__TEXT PROVIDED__:
Date Full Report Received08/14/2015
Date Abstract Report Received08/14/2015
InvestigationInstitution: Kansas State University
Primary Investigator: Jason Woodworth
Co-Investigators: Michael Tokach, S.S. Dritz, Phil Gauger, Jianqiang Zhang, Cassandra Jones, Rodger Main, Charles Stark, Roger Cochrane, Loni Schumache
Funded ByNational Pork Board
The contamination of feed and feed ingredients with Porcine Epidemic Diarrhea Virus (PEDV) is a major concern to the swine industry and knowing feed or feed ingredients can support PEDV transfer, feed mills have become a potential source of cross contamination. This study aimed to utilize the only known pilot feed mill facility approved for pathogenic feed agent use in the United States to 1) determine if sequencing feed batches could minimize the risk of PEDV cross-contamination; 2) evaluate the effect of conditioning PEDV-contaminated feed below traditional pelleting temperatures on PEDV infectivity as measured by PCR and bioassay; and 3) evaluate the effect of manufacturing PEDV-contaminated feed on subsequent feed mill environmental surface contamination. The results suggest feed batch sequencing can reduce the concentration of PEDV genetic material in feed; however, feed can still be infectious and environmental surfaces, including equipment, remain contaminated. Pigs challenged with feed conditioned at less than 130°F resulted in PEDV infection. While these temperatures are below typical conditioning temperatures, feed is frequently manufactured below optimal temperatures at times during the feed manufacturing process, such as during start-up or resolution of a pellet mill plug. This contaminated pelleted feed could then lead to cross-contamination in the cooler or grain handling equipment; potentially infecting PEDV-free feed. All sampled feed mill surfaces were contaminated with PEDV RNA after production of the positive treatment and remained contaminated after batches of feed. Since the virus was ubiquitous, decontamination of the facility proved challenging and required dry physical cleaning, wet chemical cleaning, and dry heat for complete decontamination. Proper decontamination in a large-scale commercial feed mill would be nearly impossible and therefore it is important to prevent the entry of PEDV contamination into the mill. This research helps raise awareness about the impact of producing PEDV-contaminated feed in a mill, the importance of feed mill biosecurity, and potential mitigation solutions to reduce the risk of infectivity of PEDV in animal feed.

__YOUR INSTRUCTIONS__:
What is the Spanish translation of this sentence from the feed mill study above: "Proper decontamination in a large-scale commercial feed mill would be nearly impossible and therefore it is important to prevent the entry of PEDV contamination into the mill."?

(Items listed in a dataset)
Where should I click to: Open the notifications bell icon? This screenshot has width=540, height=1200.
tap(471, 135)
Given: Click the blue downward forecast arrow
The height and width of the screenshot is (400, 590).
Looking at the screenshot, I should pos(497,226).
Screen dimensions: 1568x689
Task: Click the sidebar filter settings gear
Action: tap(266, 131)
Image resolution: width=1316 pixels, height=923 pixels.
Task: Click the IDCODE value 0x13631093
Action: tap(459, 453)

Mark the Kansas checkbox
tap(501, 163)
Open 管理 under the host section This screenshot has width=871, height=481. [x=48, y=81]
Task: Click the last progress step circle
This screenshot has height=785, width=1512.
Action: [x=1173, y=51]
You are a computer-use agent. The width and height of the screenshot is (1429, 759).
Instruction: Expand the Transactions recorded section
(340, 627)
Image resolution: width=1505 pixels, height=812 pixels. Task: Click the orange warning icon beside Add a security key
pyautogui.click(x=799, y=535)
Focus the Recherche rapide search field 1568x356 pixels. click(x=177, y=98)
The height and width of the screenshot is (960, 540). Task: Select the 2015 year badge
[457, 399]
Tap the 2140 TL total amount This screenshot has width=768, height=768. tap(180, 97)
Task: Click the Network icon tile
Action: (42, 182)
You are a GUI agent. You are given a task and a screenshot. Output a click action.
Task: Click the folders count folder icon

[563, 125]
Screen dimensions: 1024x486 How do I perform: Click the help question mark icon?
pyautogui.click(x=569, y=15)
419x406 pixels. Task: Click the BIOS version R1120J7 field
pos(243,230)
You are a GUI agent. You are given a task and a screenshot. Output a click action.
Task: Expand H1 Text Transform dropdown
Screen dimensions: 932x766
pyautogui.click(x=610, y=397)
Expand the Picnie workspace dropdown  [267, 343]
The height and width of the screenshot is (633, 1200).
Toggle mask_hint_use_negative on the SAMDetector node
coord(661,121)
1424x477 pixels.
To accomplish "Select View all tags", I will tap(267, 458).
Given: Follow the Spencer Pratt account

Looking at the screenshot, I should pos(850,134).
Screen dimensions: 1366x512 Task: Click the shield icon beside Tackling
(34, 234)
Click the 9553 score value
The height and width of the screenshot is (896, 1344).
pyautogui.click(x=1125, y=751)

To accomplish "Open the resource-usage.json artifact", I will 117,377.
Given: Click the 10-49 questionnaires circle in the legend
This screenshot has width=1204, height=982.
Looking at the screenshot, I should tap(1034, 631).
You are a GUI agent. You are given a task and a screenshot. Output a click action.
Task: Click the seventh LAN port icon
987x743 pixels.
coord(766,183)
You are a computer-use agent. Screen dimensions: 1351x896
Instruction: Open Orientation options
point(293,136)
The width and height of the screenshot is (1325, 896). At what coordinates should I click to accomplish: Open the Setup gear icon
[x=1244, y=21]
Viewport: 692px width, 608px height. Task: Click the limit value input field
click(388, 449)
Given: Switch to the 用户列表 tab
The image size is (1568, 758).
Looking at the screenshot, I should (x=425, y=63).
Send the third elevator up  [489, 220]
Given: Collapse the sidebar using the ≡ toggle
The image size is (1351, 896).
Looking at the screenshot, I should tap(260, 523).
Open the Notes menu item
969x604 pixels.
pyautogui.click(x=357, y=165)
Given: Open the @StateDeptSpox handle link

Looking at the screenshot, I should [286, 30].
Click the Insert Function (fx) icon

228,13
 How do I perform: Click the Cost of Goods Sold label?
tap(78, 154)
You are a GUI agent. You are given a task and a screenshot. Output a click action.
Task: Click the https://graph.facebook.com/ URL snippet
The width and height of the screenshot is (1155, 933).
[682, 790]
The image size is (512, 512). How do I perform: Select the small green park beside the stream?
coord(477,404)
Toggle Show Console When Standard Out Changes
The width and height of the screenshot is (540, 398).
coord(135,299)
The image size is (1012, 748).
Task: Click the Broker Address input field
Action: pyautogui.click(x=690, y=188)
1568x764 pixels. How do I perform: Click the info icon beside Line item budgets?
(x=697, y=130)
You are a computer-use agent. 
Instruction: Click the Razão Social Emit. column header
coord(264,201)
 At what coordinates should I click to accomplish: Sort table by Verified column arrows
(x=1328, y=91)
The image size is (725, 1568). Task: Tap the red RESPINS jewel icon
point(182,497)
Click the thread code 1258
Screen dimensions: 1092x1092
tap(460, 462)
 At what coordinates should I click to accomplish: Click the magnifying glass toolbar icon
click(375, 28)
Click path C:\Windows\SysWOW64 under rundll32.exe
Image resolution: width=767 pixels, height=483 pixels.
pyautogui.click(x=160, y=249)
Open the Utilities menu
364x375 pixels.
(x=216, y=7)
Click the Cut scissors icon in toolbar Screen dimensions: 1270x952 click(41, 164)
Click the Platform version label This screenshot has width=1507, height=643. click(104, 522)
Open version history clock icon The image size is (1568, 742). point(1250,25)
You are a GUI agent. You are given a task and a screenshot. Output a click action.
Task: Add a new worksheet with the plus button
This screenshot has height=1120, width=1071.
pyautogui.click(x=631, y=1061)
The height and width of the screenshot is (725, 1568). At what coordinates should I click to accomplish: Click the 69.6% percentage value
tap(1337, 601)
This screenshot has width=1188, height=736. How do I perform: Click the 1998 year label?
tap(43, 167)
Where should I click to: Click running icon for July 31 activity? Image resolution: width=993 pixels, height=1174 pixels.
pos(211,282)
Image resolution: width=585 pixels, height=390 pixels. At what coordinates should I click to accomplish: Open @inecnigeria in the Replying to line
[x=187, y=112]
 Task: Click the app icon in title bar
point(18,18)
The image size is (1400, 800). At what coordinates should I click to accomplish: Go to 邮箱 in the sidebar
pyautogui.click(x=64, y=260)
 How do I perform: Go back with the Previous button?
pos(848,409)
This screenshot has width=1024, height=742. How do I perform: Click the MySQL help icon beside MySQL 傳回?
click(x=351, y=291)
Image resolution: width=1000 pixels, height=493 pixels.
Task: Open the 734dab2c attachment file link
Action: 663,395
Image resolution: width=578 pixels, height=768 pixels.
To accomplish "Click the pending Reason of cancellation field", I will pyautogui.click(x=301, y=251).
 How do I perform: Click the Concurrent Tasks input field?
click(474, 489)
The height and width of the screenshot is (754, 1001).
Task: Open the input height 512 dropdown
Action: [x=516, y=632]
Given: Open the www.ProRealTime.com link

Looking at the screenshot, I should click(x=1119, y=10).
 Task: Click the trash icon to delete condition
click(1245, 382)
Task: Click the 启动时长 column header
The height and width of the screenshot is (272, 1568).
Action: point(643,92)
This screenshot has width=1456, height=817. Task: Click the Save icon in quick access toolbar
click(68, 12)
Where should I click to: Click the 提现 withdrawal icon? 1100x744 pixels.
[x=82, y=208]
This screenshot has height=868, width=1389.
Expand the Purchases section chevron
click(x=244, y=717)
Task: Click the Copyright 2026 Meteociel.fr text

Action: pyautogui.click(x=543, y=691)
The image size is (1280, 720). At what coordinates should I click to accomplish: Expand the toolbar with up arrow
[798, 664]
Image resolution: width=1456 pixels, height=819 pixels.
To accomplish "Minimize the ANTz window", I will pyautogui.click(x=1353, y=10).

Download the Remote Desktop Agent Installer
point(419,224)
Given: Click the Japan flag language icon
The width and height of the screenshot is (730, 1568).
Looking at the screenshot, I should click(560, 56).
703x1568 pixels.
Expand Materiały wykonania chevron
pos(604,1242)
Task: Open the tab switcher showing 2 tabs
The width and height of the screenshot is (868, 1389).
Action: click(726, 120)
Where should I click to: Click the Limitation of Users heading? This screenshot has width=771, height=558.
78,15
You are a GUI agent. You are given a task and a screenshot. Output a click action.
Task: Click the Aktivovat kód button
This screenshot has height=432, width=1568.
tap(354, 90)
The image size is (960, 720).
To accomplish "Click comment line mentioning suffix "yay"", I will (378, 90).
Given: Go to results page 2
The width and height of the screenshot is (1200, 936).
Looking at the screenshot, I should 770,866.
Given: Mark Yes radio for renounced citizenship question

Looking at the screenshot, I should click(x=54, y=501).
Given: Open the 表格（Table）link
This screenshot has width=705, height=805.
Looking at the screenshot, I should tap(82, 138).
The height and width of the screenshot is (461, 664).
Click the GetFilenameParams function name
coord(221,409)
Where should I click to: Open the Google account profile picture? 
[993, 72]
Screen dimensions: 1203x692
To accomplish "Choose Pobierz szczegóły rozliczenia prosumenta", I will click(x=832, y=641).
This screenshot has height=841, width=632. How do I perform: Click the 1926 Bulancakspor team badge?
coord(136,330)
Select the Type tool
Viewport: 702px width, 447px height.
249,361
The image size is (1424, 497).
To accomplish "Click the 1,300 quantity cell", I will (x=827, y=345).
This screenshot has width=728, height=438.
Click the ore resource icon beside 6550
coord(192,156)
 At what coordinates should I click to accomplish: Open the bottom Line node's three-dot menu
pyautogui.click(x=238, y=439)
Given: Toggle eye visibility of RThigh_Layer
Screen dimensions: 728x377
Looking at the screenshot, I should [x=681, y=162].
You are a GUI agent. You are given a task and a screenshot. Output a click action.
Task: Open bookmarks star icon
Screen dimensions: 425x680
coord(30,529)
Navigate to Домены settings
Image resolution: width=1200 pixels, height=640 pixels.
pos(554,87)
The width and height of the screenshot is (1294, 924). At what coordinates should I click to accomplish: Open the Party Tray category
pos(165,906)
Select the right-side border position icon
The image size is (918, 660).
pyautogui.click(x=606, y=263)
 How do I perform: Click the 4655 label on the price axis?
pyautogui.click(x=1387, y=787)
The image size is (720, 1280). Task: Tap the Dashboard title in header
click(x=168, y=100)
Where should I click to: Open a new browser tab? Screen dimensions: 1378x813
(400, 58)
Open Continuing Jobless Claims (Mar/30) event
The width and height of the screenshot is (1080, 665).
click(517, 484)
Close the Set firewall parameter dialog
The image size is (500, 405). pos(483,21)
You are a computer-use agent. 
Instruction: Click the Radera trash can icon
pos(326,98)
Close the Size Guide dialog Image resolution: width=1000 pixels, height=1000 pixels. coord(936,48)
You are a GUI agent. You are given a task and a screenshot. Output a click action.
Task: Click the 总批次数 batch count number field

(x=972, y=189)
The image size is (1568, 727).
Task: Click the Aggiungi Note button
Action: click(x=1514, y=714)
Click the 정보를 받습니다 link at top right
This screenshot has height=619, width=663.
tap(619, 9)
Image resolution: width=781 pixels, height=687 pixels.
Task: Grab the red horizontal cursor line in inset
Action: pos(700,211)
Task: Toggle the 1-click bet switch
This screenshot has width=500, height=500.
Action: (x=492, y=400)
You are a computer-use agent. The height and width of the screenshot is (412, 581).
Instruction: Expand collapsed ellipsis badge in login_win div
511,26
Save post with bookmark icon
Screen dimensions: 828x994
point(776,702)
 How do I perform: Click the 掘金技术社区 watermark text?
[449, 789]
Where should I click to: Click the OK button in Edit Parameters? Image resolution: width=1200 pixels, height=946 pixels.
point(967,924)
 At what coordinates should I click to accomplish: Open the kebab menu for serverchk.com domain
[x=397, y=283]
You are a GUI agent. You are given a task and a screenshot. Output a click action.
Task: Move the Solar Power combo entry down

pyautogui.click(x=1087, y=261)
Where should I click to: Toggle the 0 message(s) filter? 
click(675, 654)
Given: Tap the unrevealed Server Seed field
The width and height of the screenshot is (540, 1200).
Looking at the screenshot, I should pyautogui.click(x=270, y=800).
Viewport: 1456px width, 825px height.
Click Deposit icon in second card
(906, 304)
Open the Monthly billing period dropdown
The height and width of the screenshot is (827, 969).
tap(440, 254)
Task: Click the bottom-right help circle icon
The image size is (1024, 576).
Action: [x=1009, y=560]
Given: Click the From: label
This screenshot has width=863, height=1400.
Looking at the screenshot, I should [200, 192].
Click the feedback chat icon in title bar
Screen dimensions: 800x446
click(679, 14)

__OUTPUT__:
Una descontaminación adecuada en una fábrica de piensos comercial a gran escala sería casi imposible y, por lo tanto, es importante evitar la entrada de contaminación por PEDV en la fábrica.